You should take into account that this is a very niche game that won't appeal to the core steam audience so lowering the price won't likely increase the audience and sales by much, so it's generally OK for niche products to have above average price.
Personally I think that when the discounts will roll in, the price will be just fine, and I'll be glad to grab it. So I suggest you stick to your pricing policy - people who want this game will get it on sale, people who don't - won't get it anyway.
// fellow subscriber and game maker.
I strongly feel that charging below 10 USD for a 20+ hours game is cheapening the author's work and should not be a norm.
I agree strongly with Danko. The OP wrote a lot and he makes some good points, however, arbitrarily lowering the price is not going to help. There are three traits that are at play here: public awareness, price, and rpgmaker.

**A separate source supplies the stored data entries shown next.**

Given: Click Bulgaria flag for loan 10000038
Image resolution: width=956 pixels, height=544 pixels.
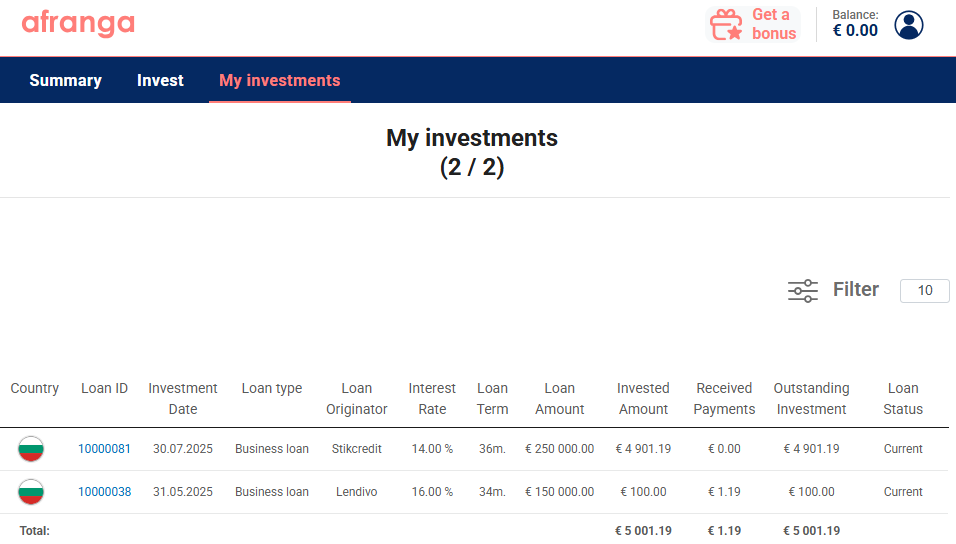Looking at the screenshot, I should (x=30, y=492).
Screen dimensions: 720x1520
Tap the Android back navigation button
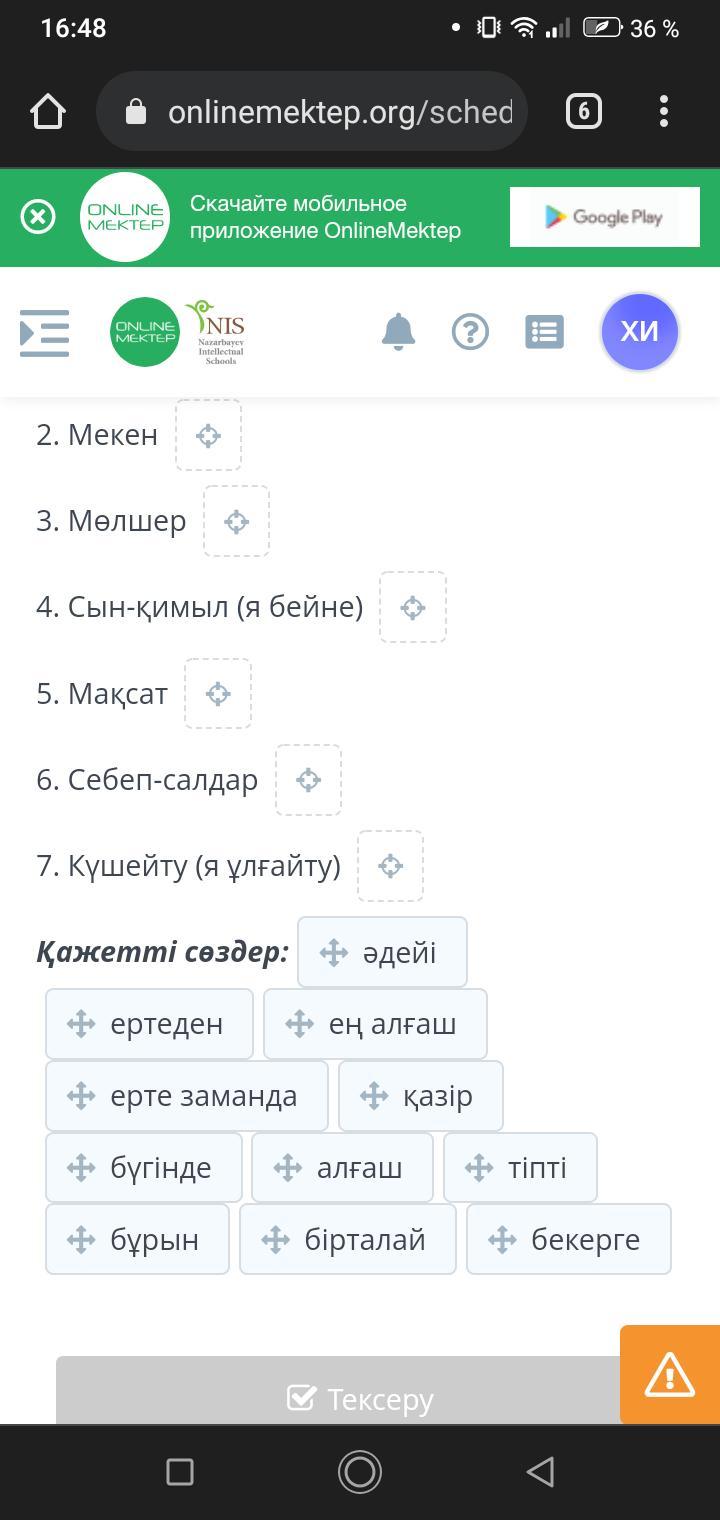(x=540, y=1471)
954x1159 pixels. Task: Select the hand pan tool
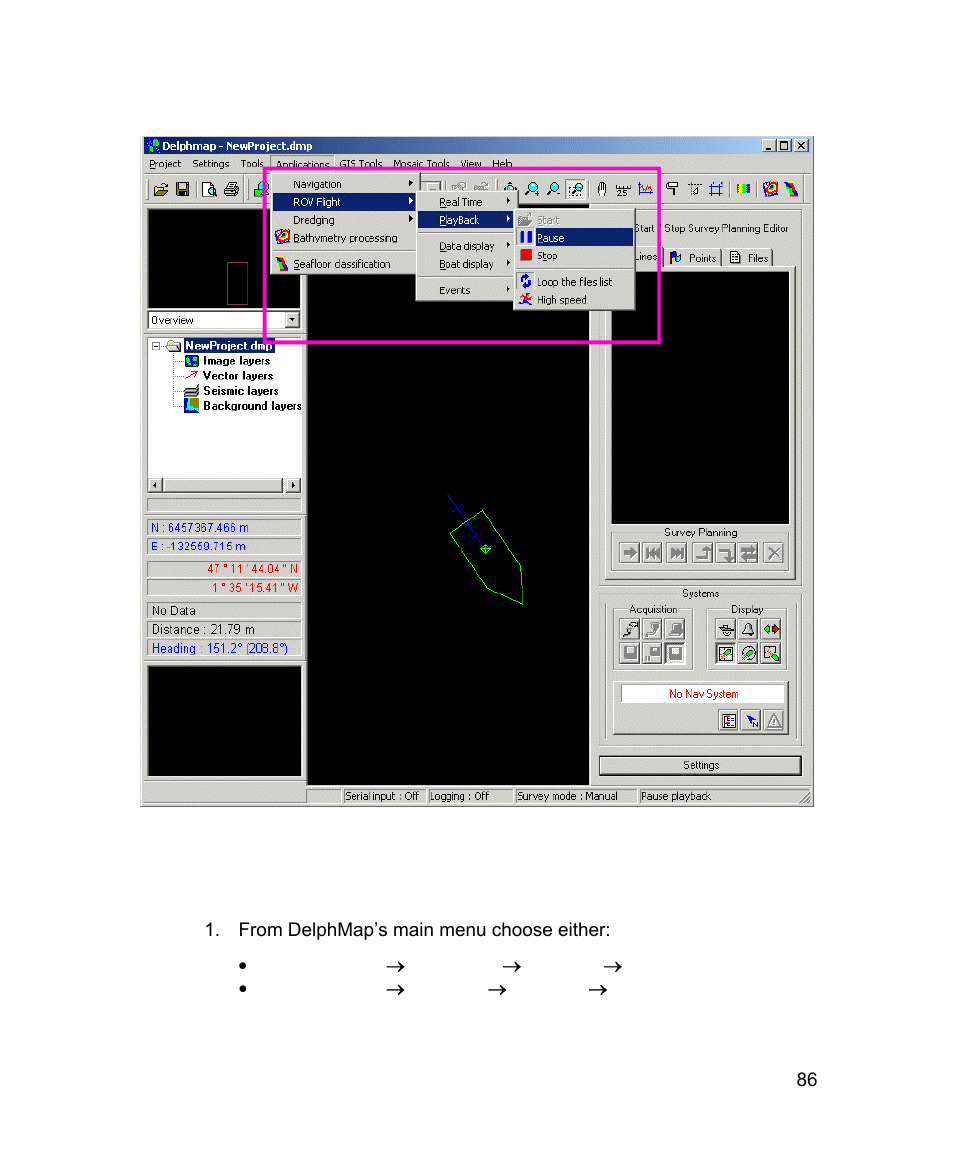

The people that are your fans will likely purchase it at almost any reasonable price, which $11 fits right into; however, you do not have a lot of fans and you are not making many more on Steam, which is filled with people that have a horrible disdain for Rpgmaker games/developers.
In short, $5-10 is a reasonable price. Steam discount/sales will take care of the rest.
Also, If she changed the price now, she'd annoy people. Lower the price, and you piss off people who already purchased the game. Raise the price, and you piss off people who haven't bought it yet.
It's probably best to leave the price as is.